*Extracted information*
▬▬▬▬▬▬▬▬▬▬

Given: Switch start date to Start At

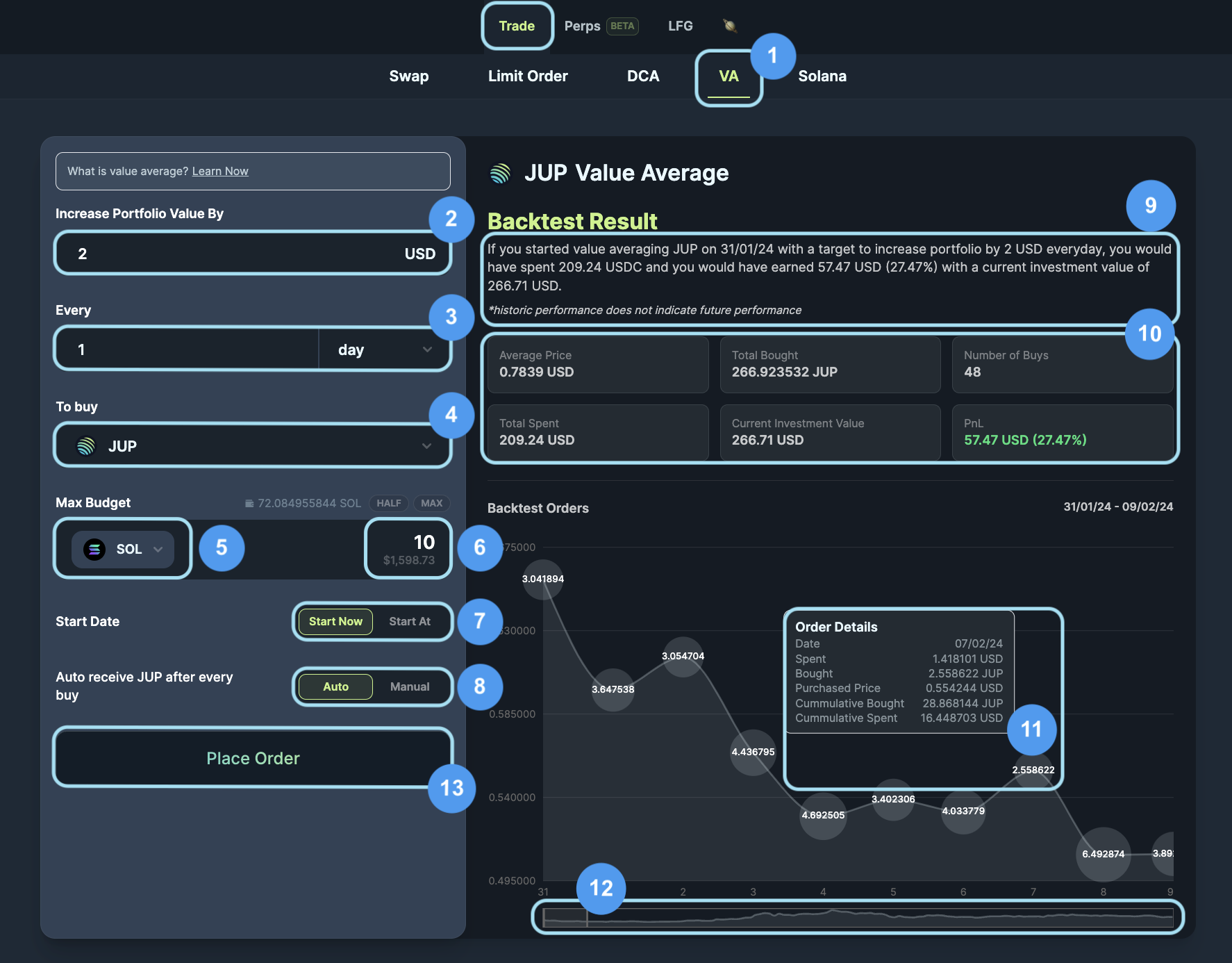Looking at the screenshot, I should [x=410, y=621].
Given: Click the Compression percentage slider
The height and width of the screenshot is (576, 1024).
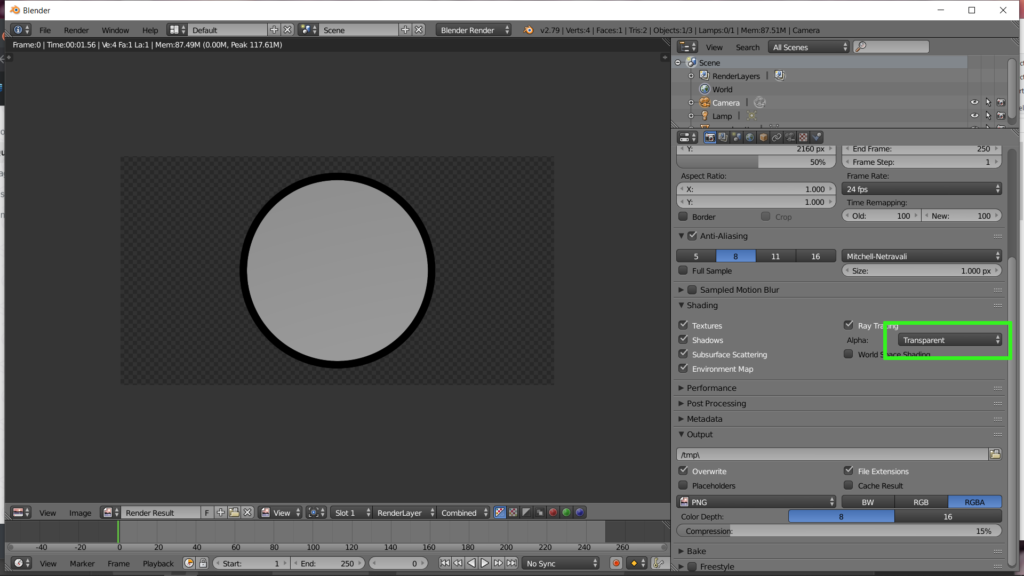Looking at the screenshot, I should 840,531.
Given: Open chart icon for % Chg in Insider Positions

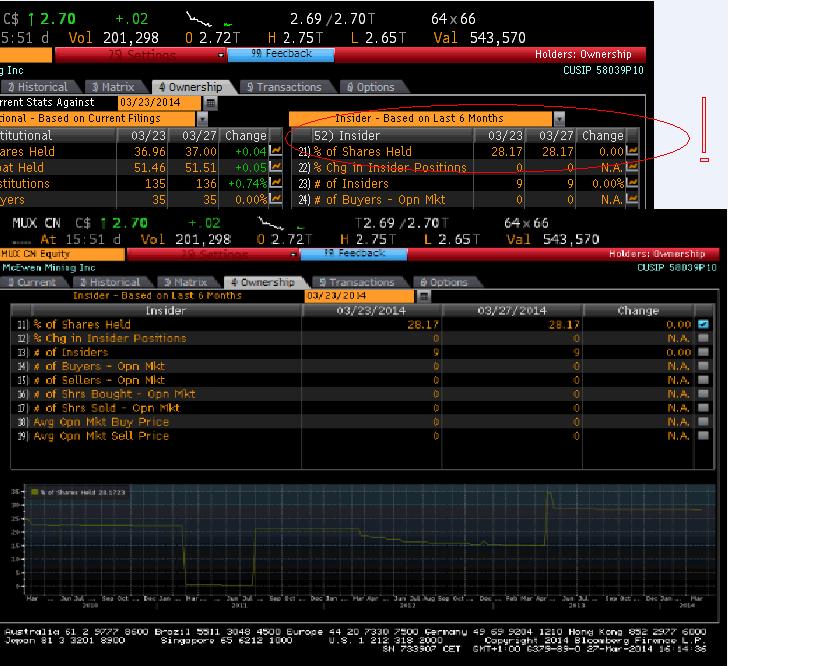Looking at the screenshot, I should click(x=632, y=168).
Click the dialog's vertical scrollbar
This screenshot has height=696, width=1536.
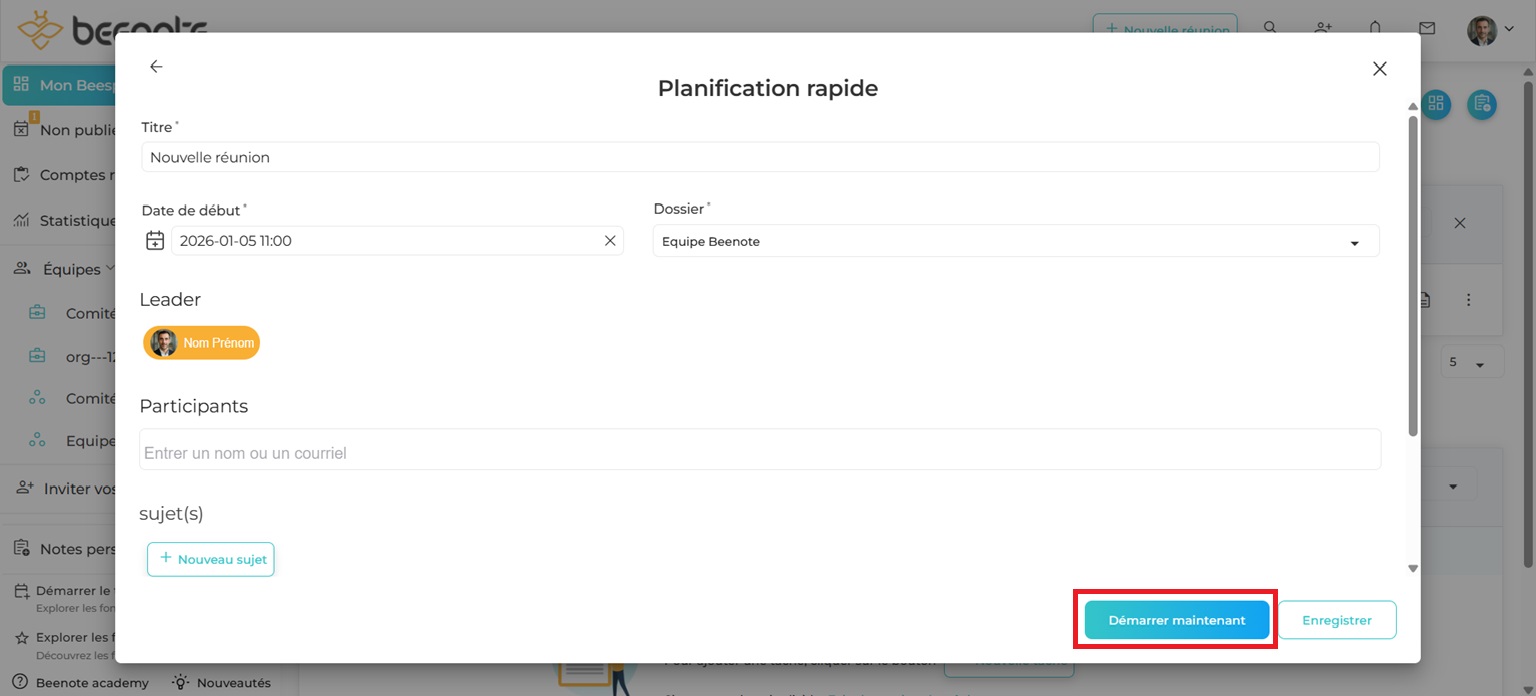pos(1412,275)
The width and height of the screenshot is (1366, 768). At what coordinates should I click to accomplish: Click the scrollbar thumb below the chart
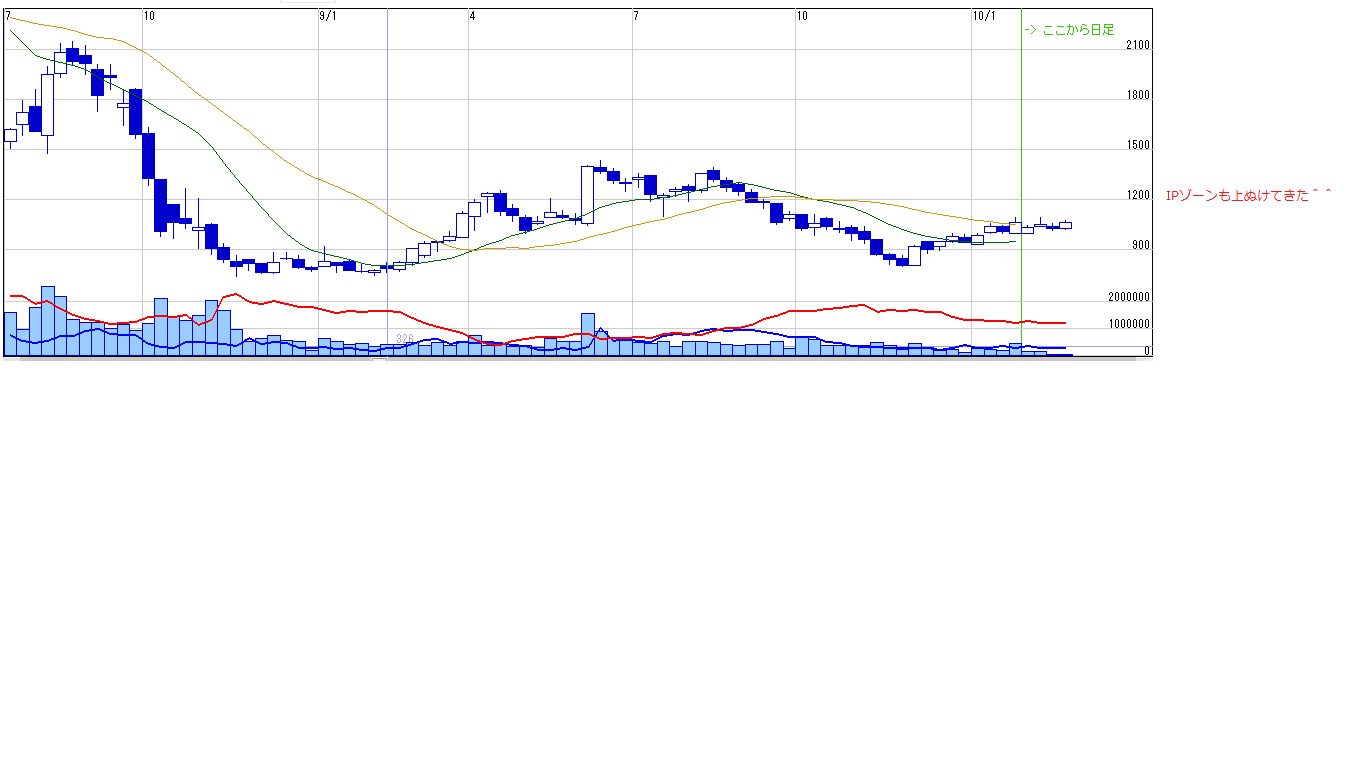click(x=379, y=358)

▬▬▬▬▬▬▬▬▬▬

*Task requirements*
Copy out every line of the material above word for word, omitting the pictures.

*Result of the task*
Given: Switch start date to Start At

Looking at the screenshot, I should [x=410, y=621].
Given: Click the Compression percentage slider
The height and width of the screenshot is (576, 1024).
Looking at the screenshot, I should 840,531.
Given: Open chart icon for % Chg in Insider Positions

Looking at the screenshot, I should click(x=632, y=168).
Click the dialog's vertical scrollbar
This screenshot has height=696, width=1536.
pos(1412,275)
The width and height of the screenshot is (1366, 768). At what coordinates should I click to accomplish: Click the scrollbar thumb below the chart
click(x=379, y=358)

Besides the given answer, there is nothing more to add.